Best Director nominations commend Denis Villeneuve for his stunning philosophical sci-fi Arrival, Barry Jenkins for the phenomenal Moonlight and Kenneth Lonergan for his intricate grief-piece Manchester by the Sea, while this year’s crop also threatens to award Mel Gibson for his comeback-flick Hacksaw Ridge.
It would be comforting to think Villeneuve has a decent shot with Arrival, but given that it is the only Best Picture nom without a representative in the acting categories, it seems clear that the Academy are missing some of its brilliance. Lonergan has perhaps better odds for the well-respected Manchester, but separate Actor and Original Screenplay wins are much likelier.

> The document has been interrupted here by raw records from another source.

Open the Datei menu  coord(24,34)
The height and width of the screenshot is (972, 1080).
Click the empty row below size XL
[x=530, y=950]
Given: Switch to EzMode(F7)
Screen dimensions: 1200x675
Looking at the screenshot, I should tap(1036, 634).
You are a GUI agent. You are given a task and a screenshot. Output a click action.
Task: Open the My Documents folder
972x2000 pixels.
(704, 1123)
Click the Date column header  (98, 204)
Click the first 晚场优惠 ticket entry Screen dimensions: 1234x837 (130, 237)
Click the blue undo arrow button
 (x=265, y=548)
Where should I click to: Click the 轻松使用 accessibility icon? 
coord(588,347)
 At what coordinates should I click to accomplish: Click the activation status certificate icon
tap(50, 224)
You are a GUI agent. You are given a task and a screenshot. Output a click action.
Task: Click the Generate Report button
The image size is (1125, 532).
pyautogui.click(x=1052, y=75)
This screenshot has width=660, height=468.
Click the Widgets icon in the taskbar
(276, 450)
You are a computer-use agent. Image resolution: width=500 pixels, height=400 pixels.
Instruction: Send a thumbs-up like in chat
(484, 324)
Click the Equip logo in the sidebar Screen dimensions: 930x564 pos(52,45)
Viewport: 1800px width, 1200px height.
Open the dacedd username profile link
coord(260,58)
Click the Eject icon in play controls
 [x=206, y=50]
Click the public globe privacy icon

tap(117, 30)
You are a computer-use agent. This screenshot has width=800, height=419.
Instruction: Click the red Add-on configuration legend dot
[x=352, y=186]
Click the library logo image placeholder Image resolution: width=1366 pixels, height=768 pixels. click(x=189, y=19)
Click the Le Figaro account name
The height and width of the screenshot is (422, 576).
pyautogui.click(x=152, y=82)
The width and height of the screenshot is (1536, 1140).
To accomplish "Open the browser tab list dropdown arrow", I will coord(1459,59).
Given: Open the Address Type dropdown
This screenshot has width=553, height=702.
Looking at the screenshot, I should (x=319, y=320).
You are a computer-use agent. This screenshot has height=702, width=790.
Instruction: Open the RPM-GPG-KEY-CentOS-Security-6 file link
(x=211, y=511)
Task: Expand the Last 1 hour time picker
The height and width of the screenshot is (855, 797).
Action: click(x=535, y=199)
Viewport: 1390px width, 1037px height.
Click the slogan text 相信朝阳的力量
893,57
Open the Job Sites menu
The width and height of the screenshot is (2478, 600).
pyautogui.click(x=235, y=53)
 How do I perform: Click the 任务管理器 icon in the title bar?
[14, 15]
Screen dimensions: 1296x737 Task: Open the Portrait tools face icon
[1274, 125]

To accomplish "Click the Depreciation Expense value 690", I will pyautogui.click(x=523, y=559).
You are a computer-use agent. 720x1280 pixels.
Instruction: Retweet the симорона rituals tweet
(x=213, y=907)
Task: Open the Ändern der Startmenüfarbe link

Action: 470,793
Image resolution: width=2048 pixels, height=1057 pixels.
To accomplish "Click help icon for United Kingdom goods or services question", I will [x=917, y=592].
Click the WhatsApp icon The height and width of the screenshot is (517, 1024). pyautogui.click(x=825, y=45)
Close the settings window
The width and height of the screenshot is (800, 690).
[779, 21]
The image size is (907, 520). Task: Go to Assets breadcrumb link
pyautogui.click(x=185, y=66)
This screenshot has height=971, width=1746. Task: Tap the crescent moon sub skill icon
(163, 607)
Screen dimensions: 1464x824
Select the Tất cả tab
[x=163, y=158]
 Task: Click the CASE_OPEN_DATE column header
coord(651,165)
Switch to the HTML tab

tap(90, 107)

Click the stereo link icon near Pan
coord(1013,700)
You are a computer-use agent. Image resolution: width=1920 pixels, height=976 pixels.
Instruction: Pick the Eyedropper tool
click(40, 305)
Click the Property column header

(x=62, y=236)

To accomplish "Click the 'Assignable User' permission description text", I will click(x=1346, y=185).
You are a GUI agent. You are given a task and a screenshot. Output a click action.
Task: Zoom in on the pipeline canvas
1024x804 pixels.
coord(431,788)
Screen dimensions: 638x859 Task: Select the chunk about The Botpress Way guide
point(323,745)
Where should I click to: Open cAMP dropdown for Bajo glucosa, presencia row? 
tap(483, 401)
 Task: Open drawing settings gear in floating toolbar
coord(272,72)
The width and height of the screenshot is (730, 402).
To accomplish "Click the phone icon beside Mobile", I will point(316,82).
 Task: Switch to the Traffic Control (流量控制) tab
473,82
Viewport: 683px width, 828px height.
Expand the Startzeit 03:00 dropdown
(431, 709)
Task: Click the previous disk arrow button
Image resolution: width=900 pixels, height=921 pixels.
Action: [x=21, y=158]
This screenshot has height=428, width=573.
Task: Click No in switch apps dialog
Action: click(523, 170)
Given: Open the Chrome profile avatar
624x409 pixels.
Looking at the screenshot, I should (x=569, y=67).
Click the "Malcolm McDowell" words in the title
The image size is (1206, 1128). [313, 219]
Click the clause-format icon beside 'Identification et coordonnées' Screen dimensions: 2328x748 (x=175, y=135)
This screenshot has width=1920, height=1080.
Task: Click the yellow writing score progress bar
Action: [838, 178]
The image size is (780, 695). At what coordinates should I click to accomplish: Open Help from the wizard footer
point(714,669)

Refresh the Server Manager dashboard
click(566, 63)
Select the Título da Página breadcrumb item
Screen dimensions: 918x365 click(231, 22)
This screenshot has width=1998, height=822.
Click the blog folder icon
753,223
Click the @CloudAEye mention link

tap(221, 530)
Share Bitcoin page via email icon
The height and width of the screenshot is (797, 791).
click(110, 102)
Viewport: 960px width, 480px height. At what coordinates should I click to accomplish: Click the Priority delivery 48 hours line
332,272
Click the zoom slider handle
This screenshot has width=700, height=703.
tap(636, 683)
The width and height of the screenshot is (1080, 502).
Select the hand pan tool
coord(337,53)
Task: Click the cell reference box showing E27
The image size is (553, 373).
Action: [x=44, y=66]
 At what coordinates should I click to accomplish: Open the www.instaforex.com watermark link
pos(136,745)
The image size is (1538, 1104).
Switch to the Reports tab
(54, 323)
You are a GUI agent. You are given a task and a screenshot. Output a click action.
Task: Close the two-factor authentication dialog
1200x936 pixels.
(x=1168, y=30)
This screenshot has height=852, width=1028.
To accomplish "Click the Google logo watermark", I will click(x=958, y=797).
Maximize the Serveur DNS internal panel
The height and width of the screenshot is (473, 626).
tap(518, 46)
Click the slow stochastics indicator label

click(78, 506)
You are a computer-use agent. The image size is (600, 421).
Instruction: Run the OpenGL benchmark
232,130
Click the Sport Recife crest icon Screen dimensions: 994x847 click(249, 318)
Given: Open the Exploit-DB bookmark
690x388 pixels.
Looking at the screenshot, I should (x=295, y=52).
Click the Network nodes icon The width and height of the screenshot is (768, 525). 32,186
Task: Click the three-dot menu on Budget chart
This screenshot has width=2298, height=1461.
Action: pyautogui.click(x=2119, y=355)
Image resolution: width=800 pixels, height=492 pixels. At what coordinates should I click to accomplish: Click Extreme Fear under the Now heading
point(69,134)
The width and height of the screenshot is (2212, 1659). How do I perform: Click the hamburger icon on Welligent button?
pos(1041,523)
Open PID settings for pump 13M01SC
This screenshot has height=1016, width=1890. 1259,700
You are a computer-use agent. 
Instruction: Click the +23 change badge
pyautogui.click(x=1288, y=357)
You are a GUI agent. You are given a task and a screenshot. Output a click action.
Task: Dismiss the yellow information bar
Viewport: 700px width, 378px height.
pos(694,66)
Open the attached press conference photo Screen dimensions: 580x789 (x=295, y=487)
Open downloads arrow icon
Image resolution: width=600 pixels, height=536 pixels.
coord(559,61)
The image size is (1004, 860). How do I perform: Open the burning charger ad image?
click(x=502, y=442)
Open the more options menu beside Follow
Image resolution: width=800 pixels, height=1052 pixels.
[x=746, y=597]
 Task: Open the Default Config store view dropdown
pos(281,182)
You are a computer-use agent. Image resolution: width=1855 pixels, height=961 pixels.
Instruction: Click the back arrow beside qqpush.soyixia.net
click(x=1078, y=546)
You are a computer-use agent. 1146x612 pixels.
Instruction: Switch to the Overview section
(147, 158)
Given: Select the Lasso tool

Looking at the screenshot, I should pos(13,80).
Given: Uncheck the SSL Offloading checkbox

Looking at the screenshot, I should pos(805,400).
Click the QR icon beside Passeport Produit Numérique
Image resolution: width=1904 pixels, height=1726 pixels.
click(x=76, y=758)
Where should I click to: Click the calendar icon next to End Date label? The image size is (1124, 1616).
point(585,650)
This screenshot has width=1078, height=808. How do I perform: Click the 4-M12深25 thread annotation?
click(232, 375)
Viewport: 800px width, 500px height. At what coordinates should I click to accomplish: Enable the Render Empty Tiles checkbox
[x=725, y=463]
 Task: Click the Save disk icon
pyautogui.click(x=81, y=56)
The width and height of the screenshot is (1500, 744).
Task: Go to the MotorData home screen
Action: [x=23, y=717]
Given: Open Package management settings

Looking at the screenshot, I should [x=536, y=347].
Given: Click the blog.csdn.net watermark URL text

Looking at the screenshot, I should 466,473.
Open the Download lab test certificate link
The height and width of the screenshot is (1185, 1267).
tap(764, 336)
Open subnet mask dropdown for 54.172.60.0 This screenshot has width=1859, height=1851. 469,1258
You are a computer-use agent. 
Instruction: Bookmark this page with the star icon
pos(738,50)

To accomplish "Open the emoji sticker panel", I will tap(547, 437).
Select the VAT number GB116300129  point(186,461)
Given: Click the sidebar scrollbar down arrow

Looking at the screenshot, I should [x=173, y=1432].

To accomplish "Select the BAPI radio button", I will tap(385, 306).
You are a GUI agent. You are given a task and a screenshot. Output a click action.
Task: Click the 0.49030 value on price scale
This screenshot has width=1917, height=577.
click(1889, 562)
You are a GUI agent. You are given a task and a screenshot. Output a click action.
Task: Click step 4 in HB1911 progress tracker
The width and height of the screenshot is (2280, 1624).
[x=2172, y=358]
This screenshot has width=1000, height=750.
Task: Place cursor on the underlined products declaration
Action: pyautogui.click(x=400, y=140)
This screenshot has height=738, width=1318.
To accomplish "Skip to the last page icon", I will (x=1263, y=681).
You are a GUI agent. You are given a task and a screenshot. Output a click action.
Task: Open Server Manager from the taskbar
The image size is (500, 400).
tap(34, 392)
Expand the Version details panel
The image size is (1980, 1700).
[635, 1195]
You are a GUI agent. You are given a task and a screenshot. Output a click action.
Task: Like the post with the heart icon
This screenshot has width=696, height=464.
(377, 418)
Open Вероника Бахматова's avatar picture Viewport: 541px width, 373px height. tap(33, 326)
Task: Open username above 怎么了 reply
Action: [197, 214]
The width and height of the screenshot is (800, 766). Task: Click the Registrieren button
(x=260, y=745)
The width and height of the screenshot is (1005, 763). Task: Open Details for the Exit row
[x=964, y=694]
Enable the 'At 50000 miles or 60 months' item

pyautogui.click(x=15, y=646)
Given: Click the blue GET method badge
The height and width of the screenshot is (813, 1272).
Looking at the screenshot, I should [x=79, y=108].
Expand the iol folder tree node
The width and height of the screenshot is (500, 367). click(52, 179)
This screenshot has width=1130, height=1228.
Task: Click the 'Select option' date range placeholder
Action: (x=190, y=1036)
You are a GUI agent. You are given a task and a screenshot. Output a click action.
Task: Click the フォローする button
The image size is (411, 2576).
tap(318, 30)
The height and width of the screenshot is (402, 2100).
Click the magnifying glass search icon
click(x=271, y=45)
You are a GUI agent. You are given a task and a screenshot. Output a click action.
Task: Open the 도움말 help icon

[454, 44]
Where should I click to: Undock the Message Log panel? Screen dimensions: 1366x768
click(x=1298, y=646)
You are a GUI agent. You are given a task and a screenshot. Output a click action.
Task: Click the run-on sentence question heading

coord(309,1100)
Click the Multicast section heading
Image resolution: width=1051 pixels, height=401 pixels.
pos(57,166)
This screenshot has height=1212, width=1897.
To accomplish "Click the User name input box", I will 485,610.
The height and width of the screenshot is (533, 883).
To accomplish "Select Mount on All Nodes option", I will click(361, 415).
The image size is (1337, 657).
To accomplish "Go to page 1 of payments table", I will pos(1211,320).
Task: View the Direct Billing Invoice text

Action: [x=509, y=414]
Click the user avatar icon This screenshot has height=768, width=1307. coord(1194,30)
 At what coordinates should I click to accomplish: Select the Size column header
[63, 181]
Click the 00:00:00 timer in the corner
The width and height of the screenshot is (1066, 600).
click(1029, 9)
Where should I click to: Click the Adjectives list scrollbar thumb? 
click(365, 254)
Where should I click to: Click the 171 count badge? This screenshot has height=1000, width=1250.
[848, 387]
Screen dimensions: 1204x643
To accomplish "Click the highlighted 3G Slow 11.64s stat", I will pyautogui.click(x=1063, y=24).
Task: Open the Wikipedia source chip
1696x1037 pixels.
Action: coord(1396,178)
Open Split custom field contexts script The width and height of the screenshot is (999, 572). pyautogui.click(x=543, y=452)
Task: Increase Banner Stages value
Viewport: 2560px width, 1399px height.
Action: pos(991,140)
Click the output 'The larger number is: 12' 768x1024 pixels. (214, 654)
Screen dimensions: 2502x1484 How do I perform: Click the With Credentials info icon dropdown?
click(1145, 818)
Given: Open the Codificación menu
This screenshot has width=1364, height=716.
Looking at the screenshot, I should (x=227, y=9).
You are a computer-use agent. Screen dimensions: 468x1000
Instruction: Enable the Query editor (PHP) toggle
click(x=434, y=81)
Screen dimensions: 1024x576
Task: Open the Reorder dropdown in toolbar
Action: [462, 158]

Whether the Academy will split Best Picture and Directing is as much your guess as mine: if it does, it’ll be Barry Jenkins who takes home the helmer’s award, and if it doesn’t, the shock won’t kill you. If the pre-Oscars awards trend and majority opinion prevail, Moonlight hasn’t done enough to shake the Academy out of their post-coital daze with Chazelle. But it remains my favourite film of the year – so I’m sticking with Jenkins.
Best Actress:
In the 38 years since Meryl Streep’s first Oscars nod, she has been nominated a record 20 times – that’s about once every two years – so it’s not surprising to see her in this category again. She gives a characteristically moving performance as the eponymous aspiring singer in Florence Foster Jenkins, but she’s done much better work, so it’s unlikely this nomination will amount to anything. 
At the other end of the scale, this year sees the first nominations for Ruth Negga (Loving) and Isabelle Huppert (Elle). Neither of their films are nominated in any other category, but there’s no great sense of injustice here: Loving is a great film, but isn’t quite ambitious enough in its other areas to warrant nominations in its own right, while I found Elle, Paul Verhoeven’s French-language film, to be a strange, sadistic movie with the gall to style its ‘rape-myth’ plot as a refreshingly ‘post-feminist’ move – that is to say, it manipulatively insists that its horrific sexual ‘transgressions’ are merely meaningless, über-radical film-play, rather than a dangerously potent message to put out into the world. (You can read much more on why Elle is so deceiving here and here. Paragraphs 5 and 6 in Candice Frederick’s essay are particularly powerful). Nevertheless, both Huppert and Negga are their films’ chief strengths (with Negga in particular producing a stunning performance), so it’s great to see them recognised here.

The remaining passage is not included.